The most common method for preventing scale formation is by applying a scale inhibitor squeeze treatment. In this process, a scale inhibitor solution is injected down a producer well into the near wellbore formation. Commonly, scale treatments comprise the following stages: preflush, main scale inhibitor pill, overflush tubing displacement and shut-in, followed by back-production of the well. For some years the industry has applied mutual solvent chemicals in the preflush stage of such treatments to (i) avoid emulsion formation or water blocking, thus avoiding slow well clean-up, and also (ii) for enhancing adsorption of the scale inhibitor onto the formation rock.

This paper discusses the effect of a mutual solvent preflush on scale inhibitor squeeze lifetime and also on well clean up time. It builds on a previous publication that introduced a recent model to simulate the impact of a surfactant on improved inhibitor retention, which used data derived from laboratory experiments. The focus of this paper will be to consider the impact of the mutual solvent on well clean up time and the model is used to demonstrate the effect of a mutual solvent in quickly bringing wells back to full oil production. A field example is presented for a deepwater field in West Africa where intervention costs are high and any negative impact of squeeze treatments can have a significant associated deferred oil cost.

A scale inhibitor squeeze design in which a mutual solvent is deployed in the preflush should account for the following phenomena: mutual solvent propagation, diminishing mutual solvent efficiency due to interaction with the fluid phases, impact of the mutual solvent on scale inhibitor retention due to increased rock surface area available for adsorption, and impact of mutual solvent on saturation dependent relative permeability functions and phase mobilities. These aspects are discussed in the paper, and the model is used to demonstrate their impact on a squeeze treatment. Particular attention is paid to the reservoir wettability, and the importance of the shape of the relative permeability curves in determining the clean up time for a well, and the benefit that a mutual solvent may bring in overcoming slow clean up times.

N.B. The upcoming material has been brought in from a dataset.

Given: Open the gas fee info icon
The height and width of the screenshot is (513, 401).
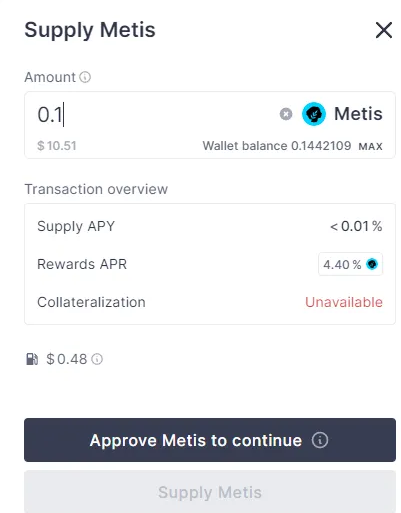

The model is then used to demonstrate how the preflush stage of given specific field squeeze designs may be adapted to ensure optimum efficiency in terms of chemical usage, minimised deferred oil production and extended squeeze life.


Precipitation of inorganic mineral scale in producing wells is one of the biggest production challenges of the oil and gas industry as oil reservoirs are becoming more mature and watercuts are increasing. The most common scales are carbonates, caused mainly by CaCO3 precipitation (due to reservoir pressure depletion), and sulphate scales, created by the incompatible mixing of reservoir brine and injected water (normally seawater). Scaling is present in all the producing areas of the world; however, the severity of the scaling tendency varies from field to field, as does the degree of difficulty managing the problem from relatively simple low temperature low pressure vertical platforms wells to high temperature and pressure, where compatibility and thermal stability are major concerns1–3, carbonate reservoirs where the precipitation of pseudo scales may cause formation damage4 and complex deep seawater completions5,6.